André Dusek|Estadão
André Dusek|Estadão

Senado pode gastar até R$ 201 mil com grades de proteção em votações do impeachment

Três contratos de aluguel foram assinados com empresas diferentes em 2 de agosto e publicados no diário oficial na última quinta-feira, 4; objetivo é separar manifestantes contra e pró-Dilma

Isabela Bonfim, O Estado de S.Paulo

05 de agosto de 2016 | 13h54

BRASÍLIA - Com as próximas votações do processo de impeachment previstas para acontecer em agosto no Senado, o órgão pode desembolsar até R$ 201.560 em grades de proteção para compor o famoso "muro" na Esplanada dos Ministérios, que já havia sido feito nas votações anteriores, com o objetivo de separar manifestantes contra e pró-impeachment.

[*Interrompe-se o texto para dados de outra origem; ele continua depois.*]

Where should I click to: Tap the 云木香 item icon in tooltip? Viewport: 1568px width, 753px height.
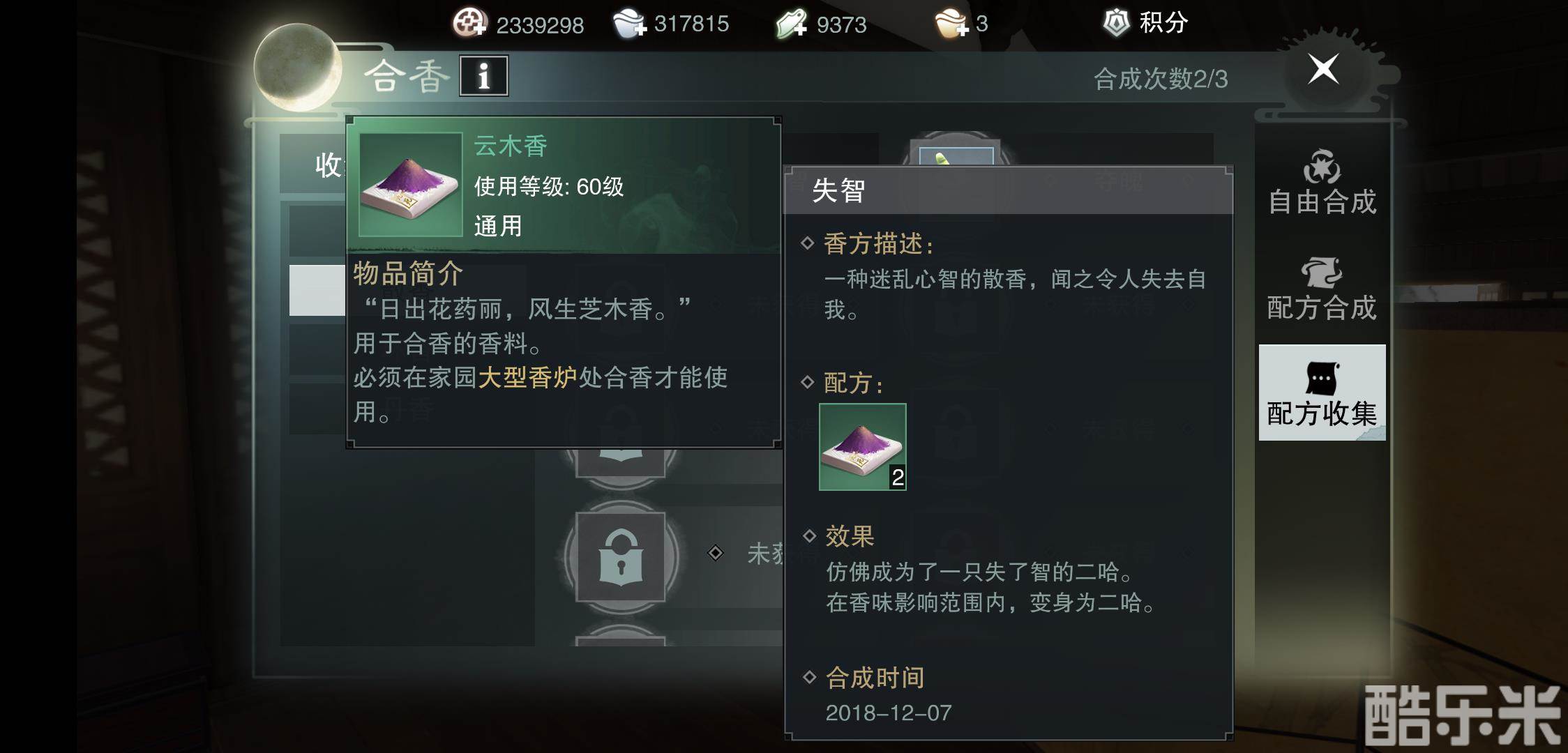point(410,185)
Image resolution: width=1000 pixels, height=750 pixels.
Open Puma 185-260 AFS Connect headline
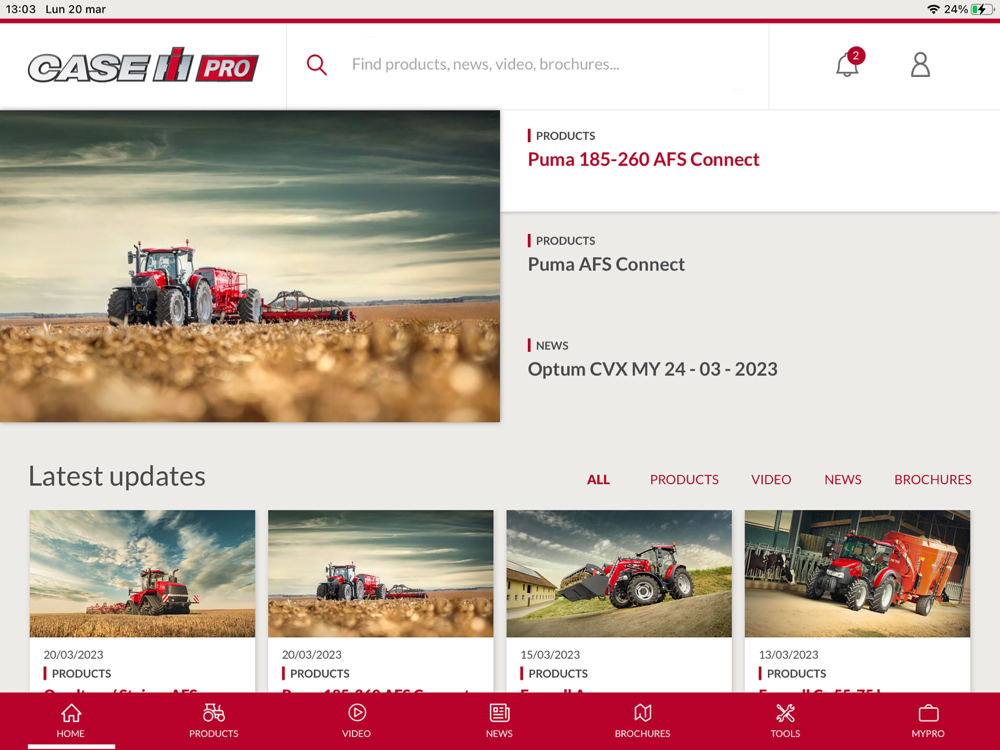[x=643, y=159]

Três contratos de aluguel foram assinados com empresas diferentes em 2 de agosto e publicados no diário oficial na última quinta-feira, 4. Os documentos contêm a mesma descrição, mas a assessoria do Senado explicou que cada empresa fornece um tipo de alambrado diferente.

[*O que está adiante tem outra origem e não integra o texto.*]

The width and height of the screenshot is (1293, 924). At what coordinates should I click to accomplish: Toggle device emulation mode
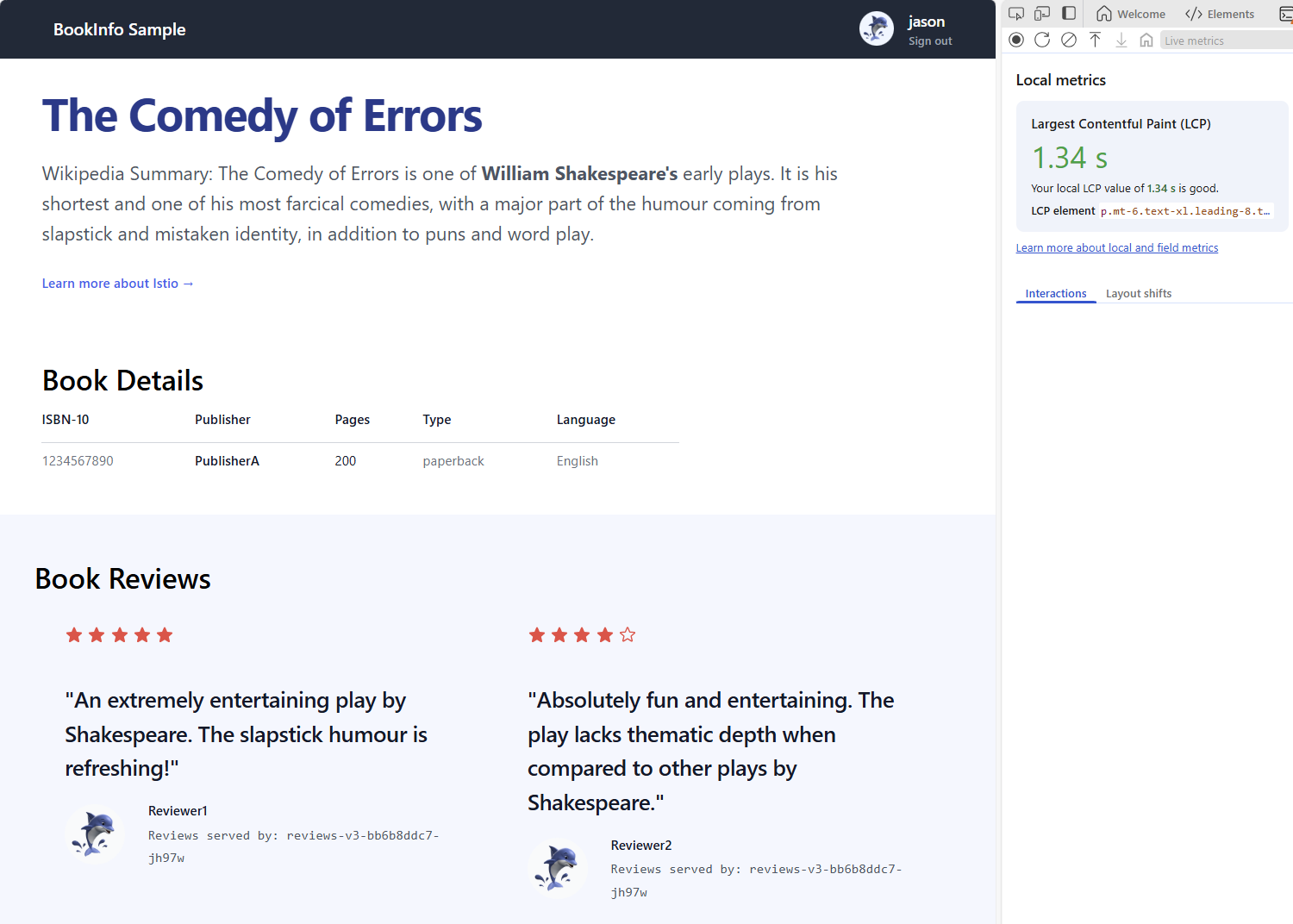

"Locação de grade de alambrado, painel metálico de fechamento de área e grade de barricada de contenção e proteção de público, todos com escoramento, incluindo os serviços necessários de montagem e desmontagem, para serem utilizadas nas manifestações e eventos populares na área do Congresso Nacional e adjacências", dizem os contratos.

A assessoria de comunicação do Senado confirmou que os documentos se referem às grades que serão usadas durante as votações do processo de impeachment, mas ponderou que os contratos são apenas de autorização de gastos e têm vigência de um ano. Na prática, o Senado pode ou não usar todo o valor dos contratos e irá fazer os pagamentos aos poucos, conforme a necessidade de uso das grades.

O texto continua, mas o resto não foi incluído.